If I’ve understood you correctly, you’re already in a sensitive position. Why not let justice be meted out to the hilt as painlessly as possible?’

‘No vendetta. That was our agreement.’

Raskol smiled. ‘You’re a tough nut, Hole. I like that. And I respect
agreements. But now you’re beginning to screw up. How can I be sure this is the right man?’

‘You were given the opportunity to check the key I found at the chalet was identical with Anna’s.’

‘And now you come to me for help again. So you’ll have to give me a bit more.’

Harry swallowed. ‘When I found Anna, she had a photo in her shoe.’

‘Go on.’

‘My thinking is she managed to put it there before the murderer shot her. It’s a picture of the murderer’s family.’

‘Is that all?’

‘Yes.’

Raskol shook his head, looked at Harry and then shook his head again.

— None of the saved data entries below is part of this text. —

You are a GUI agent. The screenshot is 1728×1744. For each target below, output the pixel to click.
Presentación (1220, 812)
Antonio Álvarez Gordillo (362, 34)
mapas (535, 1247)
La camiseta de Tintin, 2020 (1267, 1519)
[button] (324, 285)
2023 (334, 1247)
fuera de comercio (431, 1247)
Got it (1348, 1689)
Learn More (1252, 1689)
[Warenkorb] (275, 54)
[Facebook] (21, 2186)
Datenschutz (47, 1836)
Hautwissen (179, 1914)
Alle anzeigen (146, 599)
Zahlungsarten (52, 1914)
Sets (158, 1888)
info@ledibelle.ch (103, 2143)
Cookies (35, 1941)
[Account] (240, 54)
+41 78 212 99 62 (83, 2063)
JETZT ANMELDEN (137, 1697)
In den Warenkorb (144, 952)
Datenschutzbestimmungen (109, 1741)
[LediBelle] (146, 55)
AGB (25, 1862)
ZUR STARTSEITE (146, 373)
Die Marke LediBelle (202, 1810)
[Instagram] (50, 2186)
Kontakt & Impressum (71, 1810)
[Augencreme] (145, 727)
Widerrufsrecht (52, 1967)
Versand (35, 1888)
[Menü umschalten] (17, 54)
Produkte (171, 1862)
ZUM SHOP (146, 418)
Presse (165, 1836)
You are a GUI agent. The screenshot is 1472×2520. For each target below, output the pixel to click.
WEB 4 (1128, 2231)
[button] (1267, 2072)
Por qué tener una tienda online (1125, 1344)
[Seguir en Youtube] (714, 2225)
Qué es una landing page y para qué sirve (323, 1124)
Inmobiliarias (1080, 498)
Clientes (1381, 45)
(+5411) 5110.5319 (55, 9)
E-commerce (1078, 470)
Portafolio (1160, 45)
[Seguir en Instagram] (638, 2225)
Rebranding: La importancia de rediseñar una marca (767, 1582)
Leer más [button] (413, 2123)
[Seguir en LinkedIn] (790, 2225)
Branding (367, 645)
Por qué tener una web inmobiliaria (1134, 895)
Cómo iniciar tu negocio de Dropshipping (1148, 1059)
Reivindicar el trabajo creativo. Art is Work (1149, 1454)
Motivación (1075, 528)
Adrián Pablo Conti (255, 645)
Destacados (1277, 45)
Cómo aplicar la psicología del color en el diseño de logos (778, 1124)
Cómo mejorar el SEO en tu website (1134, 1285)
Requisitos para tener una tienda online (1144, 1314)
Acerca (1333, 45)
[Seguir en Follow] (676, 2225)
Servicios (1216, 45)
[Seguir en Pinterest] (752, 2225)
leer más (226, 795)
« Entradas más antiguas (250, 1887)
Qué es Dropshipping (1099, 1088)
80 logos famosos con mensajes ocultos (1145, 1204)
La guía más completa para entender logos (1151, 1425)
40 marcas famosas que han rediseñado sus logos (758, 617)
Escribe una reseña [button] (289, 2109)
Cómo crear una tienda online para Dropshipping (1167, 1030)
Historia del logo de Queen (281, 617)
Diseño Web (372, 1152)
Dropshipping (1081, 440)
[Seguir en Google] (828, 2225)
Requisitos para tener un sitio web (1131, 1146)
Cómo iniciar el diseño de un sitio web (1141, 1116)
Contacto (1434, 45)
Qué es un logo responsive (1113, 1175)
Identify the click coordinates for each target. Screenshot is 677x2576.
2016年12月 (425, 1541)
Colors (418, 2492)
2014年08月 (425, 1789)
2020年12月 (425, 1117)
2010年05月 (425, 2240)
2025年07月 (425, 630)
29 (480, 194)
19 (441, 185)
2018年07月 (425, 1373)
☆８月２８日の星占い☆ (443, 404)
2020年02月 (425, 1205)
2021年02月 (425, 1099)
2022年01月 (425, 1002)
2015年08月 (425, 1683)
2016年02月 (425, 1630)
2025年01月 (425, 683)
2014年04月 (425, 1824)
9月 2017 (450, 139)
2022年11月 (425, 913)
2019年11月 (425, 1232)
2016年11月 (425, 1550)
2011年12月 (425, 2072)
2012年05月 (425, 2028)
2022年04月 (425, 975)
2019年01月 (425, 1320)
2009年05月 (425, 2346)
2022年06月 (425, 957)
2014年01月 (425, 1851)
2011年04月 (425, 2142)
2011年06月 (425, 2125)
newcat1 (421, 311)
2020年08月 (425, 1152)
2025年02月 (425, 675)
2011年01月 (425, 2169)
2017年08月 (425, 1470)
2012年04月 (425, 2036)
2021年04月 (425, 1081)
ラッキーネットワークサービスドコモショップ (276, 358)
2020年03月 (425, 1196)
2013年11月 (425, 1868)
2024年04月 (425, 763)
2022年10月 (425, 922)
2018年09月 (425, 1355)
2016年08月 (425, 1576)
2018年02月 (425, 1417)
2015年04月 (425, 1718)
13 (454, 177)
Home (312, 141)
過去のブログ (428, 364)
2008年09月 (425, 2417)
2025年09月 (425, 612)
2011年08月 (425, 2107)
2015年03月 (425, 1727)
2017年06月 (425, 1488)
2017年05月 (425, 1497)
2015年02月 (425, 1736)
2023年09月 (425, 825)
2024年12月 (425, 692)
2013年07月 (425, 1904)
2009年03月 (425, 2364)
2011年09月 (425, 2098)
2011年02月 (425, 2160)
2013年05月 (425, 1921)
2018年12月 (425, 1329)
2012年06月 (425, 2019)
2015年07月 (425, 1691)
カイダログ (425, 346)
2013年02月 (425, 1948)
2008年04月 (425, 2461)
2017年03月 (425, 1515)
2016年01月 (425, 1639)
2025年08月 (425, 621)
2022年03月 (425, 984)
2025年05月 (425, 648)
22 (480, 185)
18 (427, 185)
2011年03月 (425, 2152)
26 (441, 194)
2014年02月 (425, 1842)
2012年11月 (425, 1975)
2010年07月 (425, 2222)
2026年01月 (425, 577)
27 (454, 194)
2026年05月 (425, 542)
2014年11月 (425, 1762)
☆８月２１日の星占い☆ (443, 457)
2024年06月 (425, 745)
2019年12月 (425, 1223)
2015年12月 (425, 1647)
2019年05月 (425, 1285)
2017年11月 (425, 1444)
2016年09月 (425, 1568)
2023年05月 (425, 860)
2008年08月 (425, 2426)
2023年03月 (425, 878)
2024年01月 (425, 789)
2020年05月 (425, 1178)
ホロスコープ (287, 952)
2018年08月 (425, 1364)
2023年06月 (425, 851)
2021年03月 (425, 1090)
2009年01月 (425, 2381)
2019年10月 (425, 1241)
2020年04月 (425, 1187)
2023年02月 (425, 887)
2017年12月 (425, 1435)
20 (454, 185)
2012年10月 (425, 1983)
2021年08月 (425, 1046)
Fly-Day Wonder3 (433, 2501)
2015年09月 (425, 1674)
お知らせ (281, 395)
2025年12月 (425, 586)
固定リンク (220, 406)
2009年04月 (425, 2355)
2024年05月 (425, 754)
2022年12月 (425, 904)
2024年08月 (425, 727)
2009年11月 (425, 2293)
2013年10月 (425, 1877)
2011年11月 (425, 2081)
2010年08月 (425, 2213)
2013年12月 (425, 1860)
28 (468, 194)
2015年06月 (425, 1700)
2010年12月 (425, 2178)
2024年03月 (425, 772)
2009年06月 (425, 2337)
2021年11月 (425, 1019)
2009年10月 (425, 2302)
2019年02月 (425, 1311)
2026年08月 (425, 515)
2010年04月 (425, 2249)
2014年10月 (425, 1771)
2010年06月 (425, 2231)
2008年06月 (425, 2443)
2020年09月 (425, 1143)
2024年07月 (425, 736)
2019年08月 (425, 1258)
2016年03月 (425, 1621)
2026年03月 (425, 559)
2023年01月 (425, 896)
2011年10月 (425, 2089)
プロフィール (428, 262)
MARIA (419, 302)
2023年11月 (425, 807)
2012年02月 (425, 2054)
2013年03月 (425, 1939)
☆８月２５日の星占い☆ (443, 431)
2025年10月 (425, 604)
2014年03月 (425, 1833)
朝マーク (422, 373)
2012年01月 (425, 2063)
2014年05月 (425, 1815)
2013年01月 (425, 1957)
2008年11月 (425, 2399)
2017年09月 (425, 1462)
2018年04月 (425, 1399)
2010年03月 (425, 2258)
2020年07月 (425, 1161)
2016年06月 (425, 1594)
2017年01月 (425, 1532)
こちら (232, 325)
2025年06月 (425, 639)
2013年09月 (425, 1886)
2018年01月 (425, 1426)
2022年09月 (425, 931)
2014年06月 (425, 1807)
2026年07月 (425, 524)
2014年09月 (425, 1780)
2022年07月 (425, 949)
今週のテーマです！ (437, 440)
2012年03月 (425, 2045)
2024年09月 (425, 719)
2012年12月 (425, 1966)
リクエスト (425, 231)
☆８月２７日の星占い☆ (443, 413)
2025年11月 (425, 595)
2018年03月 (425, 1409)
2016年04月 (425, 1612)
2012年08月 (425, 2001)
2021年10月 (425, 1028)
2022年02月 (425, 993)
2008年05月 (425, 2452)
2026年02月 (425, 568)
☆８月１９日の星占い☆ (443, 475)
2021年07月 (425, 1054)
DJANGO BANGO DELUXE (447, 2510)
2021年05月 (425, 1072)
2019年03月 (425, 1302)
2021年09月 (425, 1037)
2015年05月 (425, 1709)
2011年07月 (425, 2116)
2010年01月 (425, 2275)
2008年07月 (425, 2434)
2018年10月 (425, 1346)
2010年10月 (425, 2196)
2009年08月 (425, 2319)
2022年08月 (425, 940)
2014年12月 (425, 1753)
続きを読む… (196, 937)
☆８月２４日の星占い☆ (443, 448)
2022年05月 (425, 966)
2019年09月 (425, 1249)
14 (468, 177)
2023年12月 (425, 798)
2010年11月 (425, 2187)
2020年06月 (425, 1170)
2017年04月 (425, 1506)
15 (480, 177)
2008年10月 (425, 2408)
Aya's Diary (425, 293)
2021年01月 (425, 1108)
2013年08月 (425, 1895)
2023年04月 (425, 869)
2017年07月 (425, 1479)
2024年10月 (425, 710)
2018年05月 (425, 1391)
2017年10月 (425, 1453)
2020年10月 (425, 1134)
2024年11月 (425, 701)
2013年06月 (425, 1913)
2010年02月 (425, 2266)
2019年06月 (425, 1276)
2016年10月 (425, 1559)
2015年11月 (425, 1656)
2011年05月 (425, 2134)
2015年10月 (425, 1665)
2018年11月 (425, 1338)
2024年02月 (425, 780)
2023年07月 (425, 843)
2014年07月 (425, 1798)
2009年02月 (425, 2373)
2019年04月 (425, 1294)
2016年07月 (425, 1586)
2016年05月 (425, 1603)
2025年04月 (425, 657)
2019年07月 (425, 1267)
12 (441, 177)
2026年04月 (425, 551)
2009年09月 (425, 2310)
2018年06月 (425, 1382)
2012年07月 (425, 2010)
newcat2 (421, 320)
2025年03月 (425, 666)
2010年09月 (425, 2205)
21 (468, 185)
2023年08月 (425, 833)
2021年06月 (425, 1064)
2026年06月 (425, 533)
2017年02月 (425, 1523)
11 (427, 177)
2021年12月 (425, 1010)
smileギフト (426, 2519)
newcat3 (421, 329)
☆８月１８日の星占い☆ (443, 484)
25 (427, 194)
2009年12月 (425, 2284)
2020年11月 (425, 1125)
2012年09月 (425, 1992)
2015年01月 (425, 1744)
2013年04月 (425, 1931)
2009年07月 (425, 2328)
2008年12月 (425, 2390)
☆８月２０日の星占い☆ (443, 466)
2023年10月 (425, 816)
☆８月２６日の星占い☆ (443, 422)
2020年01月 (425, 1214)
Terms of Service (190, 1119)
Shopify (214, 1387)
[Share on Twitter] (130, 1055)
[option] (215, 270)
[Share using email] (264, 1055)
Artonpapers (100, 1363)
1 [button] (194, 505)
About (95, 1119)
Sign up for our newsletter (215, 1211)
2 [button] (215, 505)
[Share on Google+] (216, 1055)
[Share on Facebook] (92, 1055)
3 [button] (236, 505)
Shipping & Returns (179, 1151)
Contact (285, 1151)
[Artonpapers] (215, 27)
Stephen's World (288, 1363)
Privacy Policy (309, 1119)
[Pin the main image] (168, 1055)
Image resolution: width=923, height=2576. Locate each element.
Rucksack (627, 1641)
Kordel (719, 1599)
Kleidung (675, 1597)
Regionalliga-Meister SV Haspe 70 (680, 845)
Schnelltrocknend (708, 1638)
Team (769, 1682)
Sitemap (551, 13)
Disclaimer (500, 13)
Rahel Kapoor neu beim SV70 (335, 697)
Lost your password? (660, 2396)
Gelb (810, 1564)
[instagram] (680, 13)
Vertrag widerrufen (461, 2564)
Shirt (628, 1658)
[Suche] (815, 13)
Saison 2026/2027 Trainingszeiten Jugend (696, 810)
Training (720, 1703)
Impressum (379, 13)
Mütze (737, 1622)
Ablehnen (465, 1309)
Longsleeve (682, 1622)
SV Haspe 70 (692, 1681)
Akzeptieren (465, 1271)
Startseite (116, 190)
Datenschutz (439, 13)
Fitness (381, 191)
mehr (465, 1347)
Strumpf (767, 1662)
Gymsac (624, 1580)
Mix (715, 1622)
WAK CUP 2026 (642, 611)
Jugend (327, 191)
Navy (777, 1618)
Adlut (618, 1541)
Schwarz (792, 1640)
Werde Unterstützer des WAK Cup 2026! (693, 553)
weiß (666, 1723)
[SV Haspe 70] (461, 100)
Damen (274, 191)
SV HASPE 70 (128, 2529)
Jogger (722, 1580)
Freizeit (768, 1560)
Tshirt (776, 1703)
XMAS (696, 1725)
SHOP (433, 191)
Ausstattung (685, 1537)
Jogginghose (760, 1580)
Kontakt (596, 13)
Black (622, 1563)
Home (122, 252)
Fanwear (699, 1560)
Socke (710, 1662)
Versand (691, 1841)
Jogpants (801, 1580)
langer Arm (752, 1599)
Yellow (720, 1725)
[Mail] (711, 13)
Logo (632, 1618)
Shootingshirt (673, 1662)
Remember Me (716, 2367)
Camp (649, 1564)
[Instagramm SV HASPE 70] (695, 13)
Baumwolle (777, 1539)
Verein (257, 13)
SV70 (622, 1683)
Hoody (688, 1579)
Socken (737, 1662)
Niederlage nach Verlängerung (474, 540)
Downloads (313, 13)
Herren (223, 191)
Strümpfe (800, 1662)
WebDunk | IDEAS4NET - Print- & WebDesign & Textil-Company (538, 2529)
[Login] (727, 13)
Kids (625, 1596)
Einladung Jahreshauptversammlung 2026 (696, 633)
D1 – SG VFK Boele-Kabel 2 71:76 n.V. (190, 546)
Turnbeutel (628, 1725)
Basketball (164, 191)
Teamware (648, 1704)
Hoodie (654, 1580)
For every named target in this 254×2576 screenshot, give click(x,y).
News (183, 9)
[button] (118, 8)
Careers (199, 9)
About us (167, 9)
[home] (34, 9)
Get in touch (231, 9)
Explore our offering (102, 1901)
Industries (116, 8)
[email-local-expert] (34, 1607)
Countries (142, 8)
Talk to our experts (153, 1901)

‘I don’t know who’s the most stupid here. You, for letting your friend pull the wool over your eyes. Your friend, who thinks he can hide after stealing money from me.’ He heaved a deep sigh. ‘Or me, for giving you money.’

Harry thought he would feel happiness or at least relief. Instead he only felt the knot in his stomach tightening. ‘So what do you need to know?’

‘Just the name of your friend and the bank in Egypt where he wants to pick up the money.’

‘You’ll have them in an hour.’ Harry got to his feet.

Raskol rubbed his wrists as if he had taken off handcuffs. ‘I hope you don’t think you understand me,
Spiuni.
’ He said it in a low voice without looking up.